I'd taper the inside faces. Looks neater and is more traditional, though you can find many variations.


----------



## Jacob (10 Apr 2013)

marcros":uj0bq15f said:


> general consensus seems to be not to mix the two timbers. possibly incidental because the legs have cracked, so unless painted probably arent much use on this project. oak throughout it is.


Tables sometimes have better stuff on top e.g. sycamore top on pine base. But one timber throughout is more common.


----------



## marcros (10 Apr 2013)

i was planning to do 3 x 3 legs and taper the inside. something not disimmilar to http://www.alexanderpaulantiques.com/st ... 669-13.htm


----------



## Jacob (10 Apr 2013)

marcros":2dzt6kcd said:


> i was planning to do 3 x 3 legs and taper the inside. something not disimmilar to http://www.alexanderpaulantiques.com/st ... 669-13.htm


Nice one. I wouldn't bother with the breadboard ends unless this is going into a very old fashioned kitcheny environment - frequently hot/cold/dry/wet etc.
Thos Moser has nice tables in his books.


----------



## marcros (10 Apr 2013)

cheers i will have a look for that Jacob.
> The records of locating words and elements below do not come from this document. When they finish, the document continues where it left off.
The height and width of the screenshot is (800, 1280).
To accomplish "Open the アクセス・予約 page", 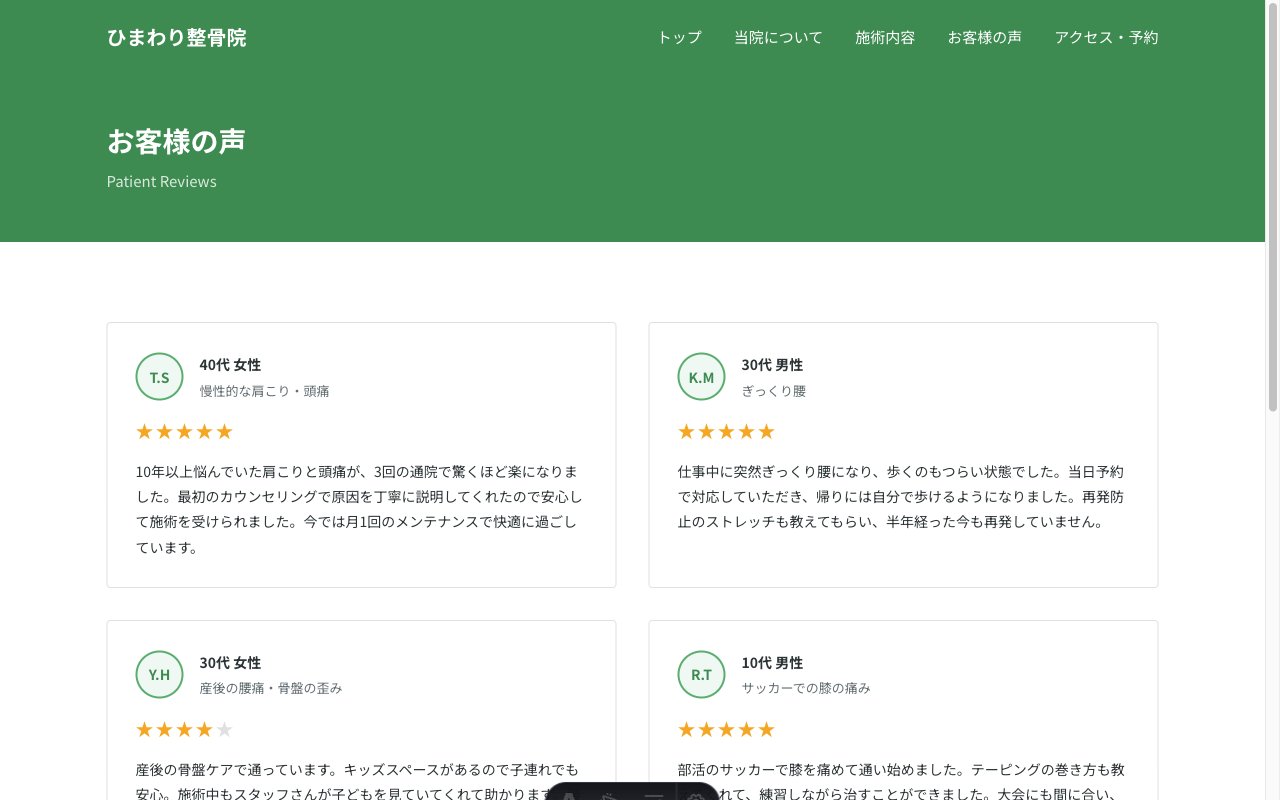I will 1106,37.
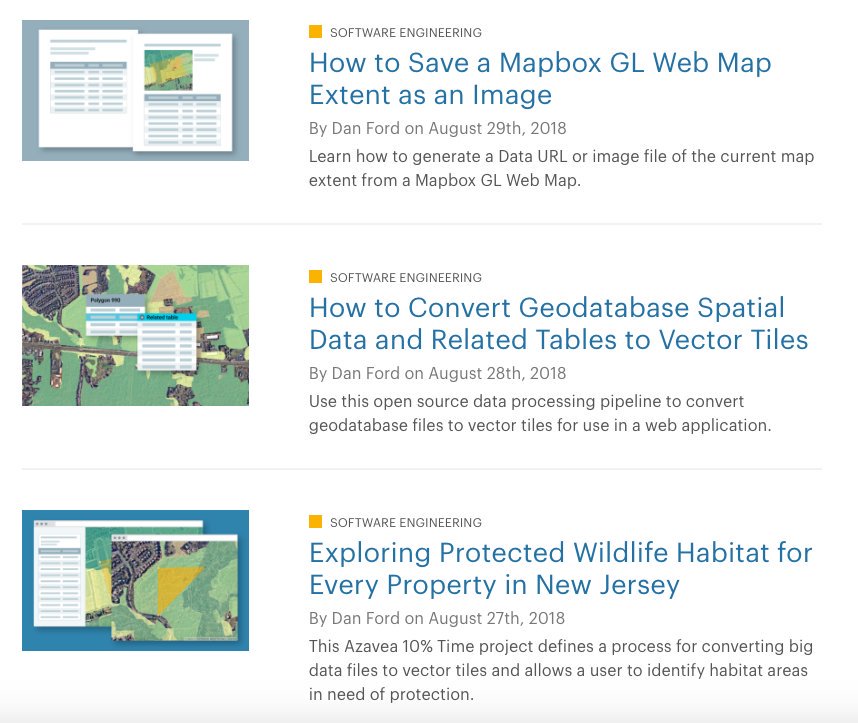Click the "Learn how to generate a Data URL" summary
This screenshot has height=723, width=858.
(x=561, y=168)
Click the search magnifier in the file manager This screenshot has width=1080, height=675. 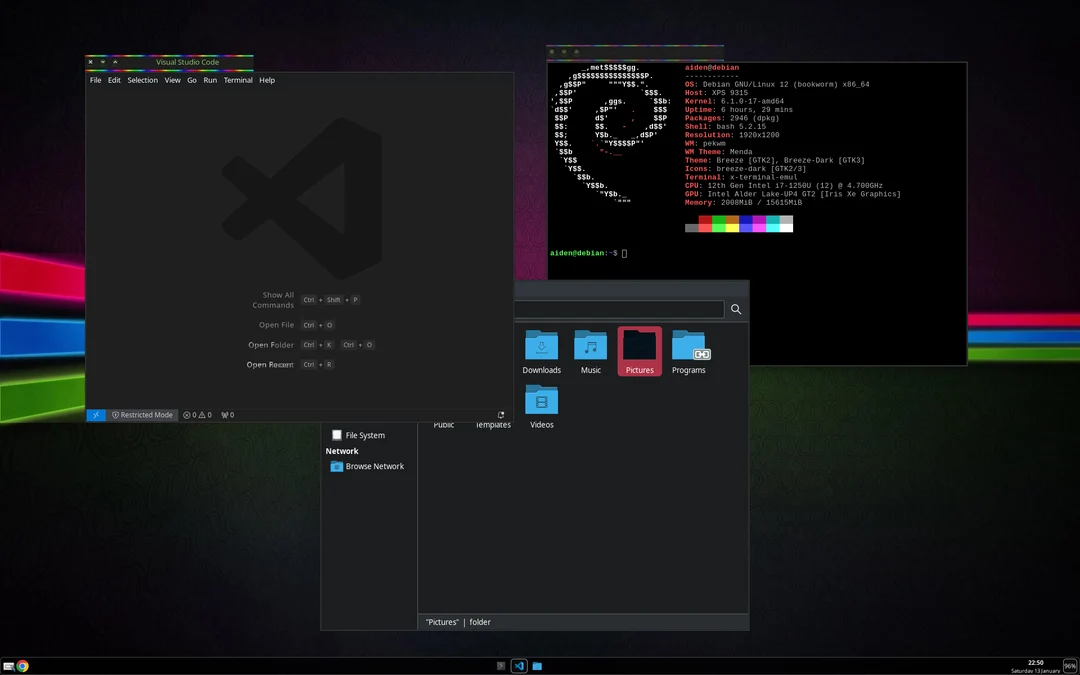tap(735, 309)
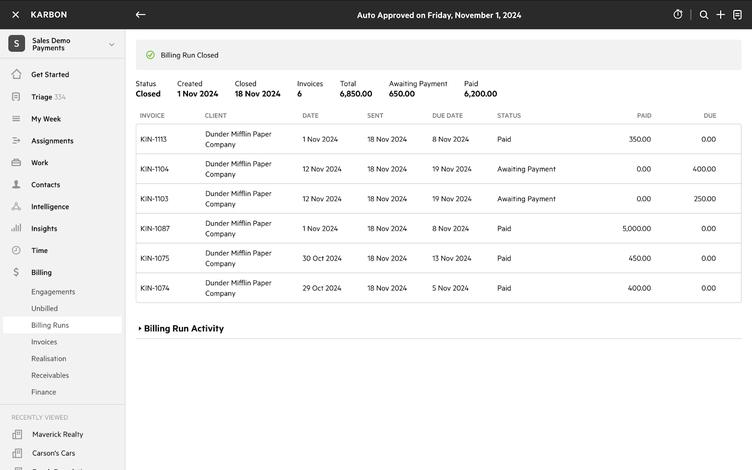The image size is (752, 470).
Task: Click the plus icon to add item
Action: point(720,15)
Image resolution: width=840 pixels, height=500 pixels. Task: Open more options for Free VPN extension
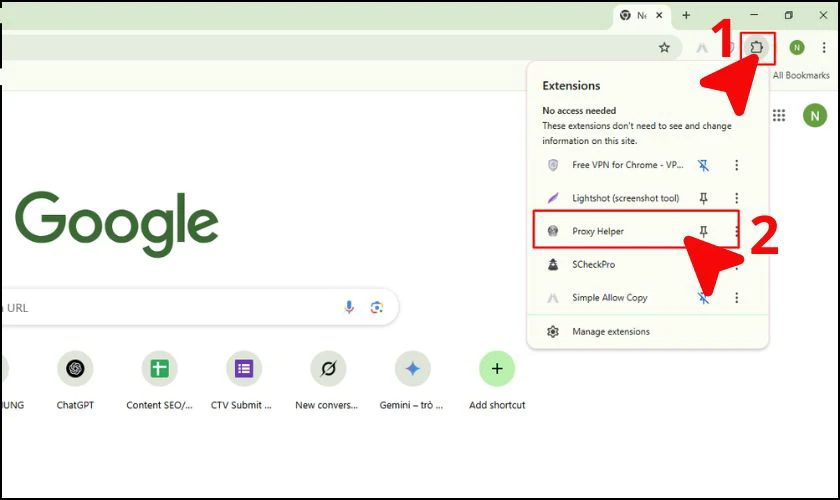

I know that you will tell me to go and look at a table, but I cant at this minute in time, and we do not possess any furniture that didnt start life as a flat pack. How is the drawer supported. There is the cross rail beneath it- are there some wooden runners on the inside of the side rails, and it simply goes along those side rails?


----------



## Jacob (10 Apr 2013)

marcros":24pu86j2 said:


> cheers i will have a look for that Jacob.
> 
> I know that you will tell me to go and look at a table, but I cant at this minute in time, and we do not possess any furniture that didnt start life as a flat pack. How is the drawer supported. There is the cross rail beneath it- are there some wooden runners on the inside of the side rails, and it simply goes along those side rails?


Drawer details are in Joyce I think. Fairly standard - wide top and bottom rails, runners, kickers, guides, stops on the bottom rail to catch the back edge of the drawer front.


----------



## carlb40 (10 Apr 2013)

Can't help on the design front, but just wondering how these compare price wise to lavers?

http://www.ebay.co.uk/itm/1775-Waney-Oa ... 3f23d7661f

He is always listing similar boards to this.


----------



## marcros (10 Apr 2013)

It isnt really like for like- it is planed wayney edge stuff, whereas lavers is sawn square edged stock. Your link looks nice stock for the right project though. I have another place that is cheaper but is a good drive away, but on this project, I could do without having to rip down wayney edged stock. Lavers is also next to work which means that I dont need to take a day off to go mid-week!

For special timber I would go further afield, but for "normal" euro oak, they should have what I want. 

Dibs and I did buy some ready planed up oak from British Hardwoods late last year. Nice stuff, and meant that we could do some quick projects with it, without having to do a lot of prep work. Works out quite expensive if not on special offer though


----------



## Togalosh (15 Apr 2013)

http://www.amazon.co.uk/Practical-Desig ... ure+making

This book gave me the confidence to make my dining table with drawers & should have all the info you need to make your mind up about sizing, spacing & shows you about human proportions as well as drawer supports etc. I like this book.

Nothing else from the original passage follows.